Expansion sequences are initiated by invoking eseq:expand-step#1 on any arbitrary node containing any number of children to be expanded in order. Each call will proceed one step (detailed herein), eventually resulting in each node expanded and the expansion sequence node eliminated.

function: node()* eseq:expand-step (eseq as node()*)

xmlns:eseq="http://www.lovullo.com/tame/preproc/expand/eseq"

This fuction performs only a single pass, expected to be applied once for each pass as necessary. This may change in the future once the preprocessor supports subtree expansion.

The final result of the expansion is the result of expanding each child serially, requiring that expansion of the previous sibling be wholly completed before expansion of a node. The parent expansion sequence node will be stripped from the result once empty.

Note that this function accepts an empty XML sequence, and will return an empty sequence in such a case.

Definition:

<function name="eseq:expand-step"  as="node()*">
  <param name="eseq"  as="node()*" />

  <variable name="count"  as="xs:integer"  select="count( $eseq )" />

  <variable name="target"  as="element()?"  select="$eseq[ $count ]" />

  <!-- We must be careful in how we retain other nodes; since we
       accept a sequence of nodes, the @code{preceding-sibling}
       pseudo-selector cannot be used, since they are not part of the
       same tree. -->
  <sequence select="$eseq[ position() lt $count ]" />

  <apply-templates mode="_eseq:expand"  select="$target" />
</function>

Throughout the process, we will consider only the head of the sequence for processing; we call the the head node. Once the head is done expanding, it is hoisted out out of the sequence—order maintained—and processing continues with the next head. If no such head exists, then we are done.

This implementation sounds simple on the face of it, but is complicated by the fact that we are not performing this operation in one sweep—due to the implementation of the preprocessor at the time that this was written, we must pass control back with each pass that might trigger an expansion, allowing the symbol table to be updated and other processing to take place. At least that’s the rationale; we wouldn’t want to make such assumptions in this implementation. But we do need to keep that in mind.

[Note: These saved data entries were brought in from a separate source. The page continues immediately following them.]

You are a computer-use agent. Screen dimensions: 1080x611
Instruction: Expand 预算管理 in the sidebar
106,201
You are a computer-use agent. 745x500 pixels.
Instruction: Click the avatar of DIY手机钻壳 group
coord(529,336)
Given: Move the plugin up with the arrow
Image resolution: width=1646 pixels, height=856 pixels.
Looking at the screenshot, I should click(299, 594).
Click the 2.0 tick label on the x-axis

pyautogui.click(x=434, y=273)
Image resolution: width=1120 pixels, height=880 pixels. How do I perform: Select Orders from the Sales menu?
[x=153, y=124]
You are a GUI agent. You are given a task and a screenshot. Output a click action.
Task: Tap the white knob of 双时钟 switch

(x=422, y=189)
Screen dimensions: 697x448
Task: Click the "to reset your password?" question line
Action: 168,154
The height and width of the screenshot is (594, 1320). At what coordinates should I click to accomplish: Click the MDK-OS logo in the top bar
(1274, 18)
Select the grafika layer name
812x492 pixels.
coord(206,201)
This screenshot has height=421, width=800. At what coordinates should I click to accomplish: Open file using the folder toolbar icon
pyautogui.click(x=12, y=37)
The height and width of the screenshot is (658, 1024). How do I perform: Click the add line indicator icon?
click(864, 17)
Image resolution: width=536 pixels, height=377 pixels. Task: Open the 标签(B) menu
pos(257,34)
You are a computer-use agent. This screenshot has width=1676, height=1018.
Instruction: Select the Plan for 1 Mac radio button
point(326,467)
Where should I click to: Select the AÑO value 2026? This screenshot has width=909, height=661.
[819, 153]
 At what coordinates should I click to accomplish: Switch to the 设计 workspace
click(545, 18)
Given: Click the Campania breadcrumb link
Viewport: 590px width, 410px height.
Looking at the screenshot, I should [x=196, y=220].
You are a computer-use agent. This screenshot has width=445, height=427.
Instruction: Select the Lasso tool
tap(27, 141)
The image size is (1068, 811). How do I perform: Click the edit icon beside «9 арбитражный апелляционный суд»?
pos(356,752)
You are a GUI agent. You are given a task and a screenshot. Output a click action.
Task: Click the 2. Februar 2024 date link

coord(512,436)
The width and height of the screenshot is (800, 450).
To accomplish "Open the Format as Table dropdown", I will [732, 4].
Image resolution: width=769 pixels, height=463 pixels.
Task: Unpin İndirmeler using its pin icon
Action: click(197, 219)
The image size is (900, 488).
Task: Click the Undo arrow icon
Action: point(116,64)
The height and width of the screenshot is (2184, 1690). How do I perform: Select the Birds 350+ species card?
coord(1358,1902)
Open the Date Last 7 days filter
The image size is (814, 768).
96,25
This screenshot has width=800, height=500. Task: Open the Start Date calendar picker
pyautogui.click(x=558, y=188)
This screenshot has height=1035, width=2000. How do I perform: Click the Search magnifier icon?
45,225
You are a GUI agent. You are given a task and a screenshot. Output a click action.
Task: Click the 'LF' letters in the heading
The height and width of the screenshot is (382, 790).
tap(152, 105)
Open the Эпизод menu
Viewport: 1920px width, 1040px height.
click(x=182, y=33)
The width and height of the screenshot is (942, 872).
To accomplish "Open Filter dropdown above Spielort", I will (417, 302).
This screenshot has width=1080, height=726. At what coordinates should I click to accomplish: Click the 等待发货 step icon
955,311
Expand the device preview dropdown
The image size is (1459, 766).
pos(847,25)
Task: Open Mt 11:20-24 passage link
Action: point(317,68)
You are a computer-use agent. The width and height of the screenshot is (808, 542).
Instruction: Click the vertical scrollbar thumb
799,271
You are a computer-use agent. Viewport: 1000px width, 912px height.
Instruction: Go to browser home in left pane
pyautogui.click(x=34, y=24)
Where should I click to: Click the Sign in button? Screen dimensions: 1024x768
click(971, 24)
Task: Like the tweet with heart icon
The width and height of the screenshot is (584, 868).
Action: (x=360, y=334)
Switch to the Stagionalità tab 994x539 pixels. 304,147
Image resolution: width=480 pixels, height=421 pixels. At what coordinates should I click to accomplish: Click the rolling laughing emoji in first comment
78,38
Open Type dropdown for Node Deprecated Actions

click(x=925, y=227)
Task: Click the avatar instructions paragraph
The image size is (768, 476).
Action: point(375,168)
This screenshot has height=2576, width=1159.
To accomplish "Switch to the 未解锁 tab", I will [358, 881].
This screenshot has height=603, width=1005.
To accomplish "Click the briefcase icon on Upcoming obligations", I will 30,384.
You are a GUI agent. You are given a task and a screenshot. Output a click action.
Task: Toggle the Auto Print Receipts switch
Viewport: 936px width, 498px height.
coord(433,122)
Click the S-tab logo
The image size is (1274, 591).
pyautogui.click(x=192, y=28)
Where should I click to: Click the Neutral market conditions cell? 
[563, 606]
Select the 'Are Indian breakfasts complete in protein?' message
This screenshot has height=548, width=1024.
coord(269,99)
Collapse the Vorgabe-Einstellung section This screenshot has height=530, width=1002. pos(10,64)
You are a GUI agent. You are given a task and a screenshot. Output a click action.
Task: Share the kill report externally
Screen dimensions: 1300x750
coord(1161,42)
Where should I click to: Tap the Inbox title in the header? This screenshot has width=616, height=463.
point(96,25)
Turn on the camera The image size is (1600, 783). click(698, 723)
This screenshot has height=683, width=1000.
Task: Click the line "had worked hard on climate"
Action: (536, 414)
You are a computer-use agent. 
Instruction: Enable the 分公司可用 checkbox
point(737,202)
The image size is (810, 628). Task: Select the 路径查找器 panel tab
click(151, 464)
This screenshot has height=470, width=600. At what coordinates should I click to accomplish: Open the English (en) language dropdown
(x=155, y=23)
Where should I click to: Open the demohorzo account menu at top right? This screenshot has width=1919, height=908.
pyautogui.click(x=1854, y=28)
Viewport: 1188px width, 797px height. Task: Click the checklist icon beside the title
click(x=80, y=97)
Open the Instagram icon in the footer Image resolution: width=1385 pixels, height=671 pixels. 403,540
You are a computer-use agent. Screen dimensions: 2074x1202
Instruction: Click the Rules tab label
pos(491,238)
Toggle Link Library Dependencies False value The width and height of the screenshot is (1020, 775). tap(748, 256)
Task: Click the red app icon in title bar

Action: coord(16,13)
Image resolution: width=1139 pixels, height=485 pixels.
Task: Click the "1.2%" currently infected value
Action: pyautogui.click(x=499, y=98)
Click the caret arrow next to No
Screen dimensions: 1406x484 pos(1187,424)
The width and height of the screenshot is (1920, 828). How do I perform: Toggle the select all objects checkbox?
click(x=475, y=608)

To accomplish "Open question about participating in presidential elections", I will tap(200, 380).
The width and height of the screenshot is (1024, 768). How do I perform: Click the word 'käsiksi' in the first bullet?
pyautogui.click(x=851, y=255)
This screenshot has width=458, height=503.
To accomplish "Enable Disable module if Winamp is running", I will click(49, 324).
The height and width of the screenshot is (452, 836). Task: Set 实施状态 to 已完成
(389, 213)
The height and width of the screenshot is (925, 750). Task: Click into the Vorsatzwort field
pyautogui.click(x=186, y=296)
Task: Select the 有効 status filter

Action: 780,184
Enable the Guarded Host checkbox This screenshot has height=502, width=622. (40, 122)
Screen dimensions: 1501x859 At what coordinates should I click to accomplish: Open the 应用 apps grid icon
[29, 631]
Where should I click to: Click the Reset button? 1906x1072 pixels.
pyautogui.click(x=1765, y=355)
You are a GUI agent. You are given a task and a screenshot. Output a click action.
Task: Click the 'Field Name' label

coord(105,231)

With that, we will also want to keep the number of re-passes to a minimum; that means yielding back to the caller only when necessary. Until a redesign of the preprocessor such that it will reprocess only as necessary, running a sequential expansion will always be slower, and processing time will grow linearly with the number of expansion nodes, relative to the size of the entire package.